* begin SUPPLIED MATERIAL *
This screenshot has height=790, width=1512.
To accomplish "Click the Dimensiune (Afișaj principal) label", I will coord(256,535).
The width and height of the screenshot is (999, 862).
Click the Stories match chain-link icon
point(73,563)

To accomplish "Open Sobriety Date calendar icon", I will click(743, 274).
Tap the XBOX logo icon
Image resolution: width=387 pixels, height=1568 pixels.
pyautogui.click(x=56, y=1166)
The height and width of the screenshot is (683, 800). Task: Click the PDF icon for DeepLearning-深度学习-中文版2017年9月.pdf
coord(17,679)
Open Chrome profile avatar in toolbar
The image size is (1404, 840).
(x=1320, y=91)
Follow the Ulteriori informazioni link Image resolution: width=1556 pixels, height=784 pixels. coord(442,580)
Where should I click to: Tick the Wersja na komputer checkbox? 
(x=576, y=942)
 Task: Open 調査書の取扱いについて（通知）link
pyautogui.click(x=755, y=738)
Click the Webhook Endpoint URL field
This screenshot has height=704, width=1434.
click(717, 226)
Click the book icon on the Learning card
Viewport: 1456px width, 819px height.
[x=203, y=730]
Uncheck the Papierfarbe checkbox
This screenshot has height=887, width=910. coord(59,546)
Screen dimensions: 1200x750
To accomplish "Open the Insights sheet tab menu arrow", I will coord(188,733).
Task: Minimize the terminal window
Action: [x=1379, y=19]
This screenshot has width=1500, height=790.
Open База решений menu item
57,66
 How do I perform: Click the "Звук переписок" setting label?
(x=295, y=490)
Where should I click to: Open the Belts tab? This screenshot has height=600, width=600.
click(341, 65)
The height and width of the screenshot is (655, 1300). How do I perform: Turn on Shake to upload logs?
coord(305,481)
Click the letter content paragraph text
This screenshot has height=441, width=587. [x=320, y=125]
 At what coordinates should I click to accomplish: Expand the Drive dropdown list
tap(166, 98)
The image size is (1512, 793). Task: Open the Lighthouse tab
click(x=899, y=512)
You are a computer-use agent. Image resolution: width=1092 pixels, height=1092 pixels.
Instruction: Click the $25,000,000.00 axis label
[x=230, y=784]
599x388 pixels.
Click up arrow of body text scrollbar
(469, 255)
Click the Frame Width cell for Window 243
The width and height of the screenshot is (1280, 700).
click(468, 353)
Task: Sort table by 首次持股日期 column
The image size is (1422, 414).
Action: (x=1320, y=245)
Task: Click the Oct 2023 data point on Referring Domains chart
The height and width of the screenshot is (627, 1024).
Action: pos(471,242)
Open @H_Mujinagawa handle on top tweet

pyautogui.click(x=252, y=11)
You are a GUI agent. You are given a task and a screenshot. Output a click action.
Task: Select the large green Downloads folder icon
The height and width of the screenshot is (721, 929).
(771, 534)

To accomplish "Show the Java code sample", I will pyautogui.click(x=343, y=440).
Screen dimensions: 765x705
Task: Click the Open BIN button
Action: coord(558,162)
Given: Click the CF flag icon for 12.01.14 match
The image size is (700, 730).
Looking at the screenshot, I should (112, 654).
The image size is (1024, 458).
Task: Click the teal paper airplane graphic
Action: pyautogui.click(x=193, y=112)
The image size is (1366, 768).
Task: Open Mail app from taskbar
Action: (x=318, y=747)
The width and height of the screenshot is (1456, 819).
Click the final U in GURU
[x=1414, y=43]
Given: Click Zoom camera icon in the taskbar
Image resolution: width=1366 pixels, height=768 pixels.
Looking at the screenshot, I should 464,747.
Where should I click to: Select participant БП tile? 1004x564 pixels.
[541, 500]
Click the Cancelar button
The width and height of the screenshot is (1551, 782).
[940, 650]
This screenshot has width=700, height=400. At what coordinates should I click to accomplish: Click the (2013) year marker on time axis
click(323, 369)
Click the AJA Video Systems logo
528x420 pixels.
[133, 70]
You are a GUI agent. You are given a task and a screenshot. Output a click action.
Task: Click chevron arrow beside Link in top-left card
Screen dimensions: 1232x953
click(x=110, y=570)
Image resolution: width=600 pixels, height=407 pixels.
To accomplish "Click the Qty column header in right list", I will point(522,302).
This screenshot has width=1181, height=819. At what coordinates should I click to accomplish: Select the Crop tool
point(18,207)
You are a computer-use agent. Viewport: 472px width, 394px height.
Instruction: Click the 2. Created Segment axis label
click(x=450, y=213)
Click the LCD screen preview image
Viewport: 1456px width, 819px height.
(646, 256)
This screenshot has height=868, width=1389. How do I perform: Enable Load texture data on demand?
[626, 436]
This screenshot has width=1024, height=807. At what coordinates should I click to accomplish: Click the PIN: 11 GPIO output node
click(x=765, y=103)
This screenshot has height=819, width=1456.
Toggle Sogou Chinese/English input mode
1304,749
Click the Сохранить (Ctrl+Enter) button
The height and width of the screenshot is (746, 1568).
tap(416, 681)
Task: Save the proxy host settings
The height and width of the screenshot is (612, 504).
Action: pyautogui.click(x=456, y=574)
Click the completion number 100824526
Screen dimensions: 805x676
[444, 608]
* end SUPPLIED MATERIAL *
- AIM OF THE EXERCISE
Count how many of the lines above contain the word "Select", matching case exactly. Reply with the number alone.

- REPLY TO THE TASK
3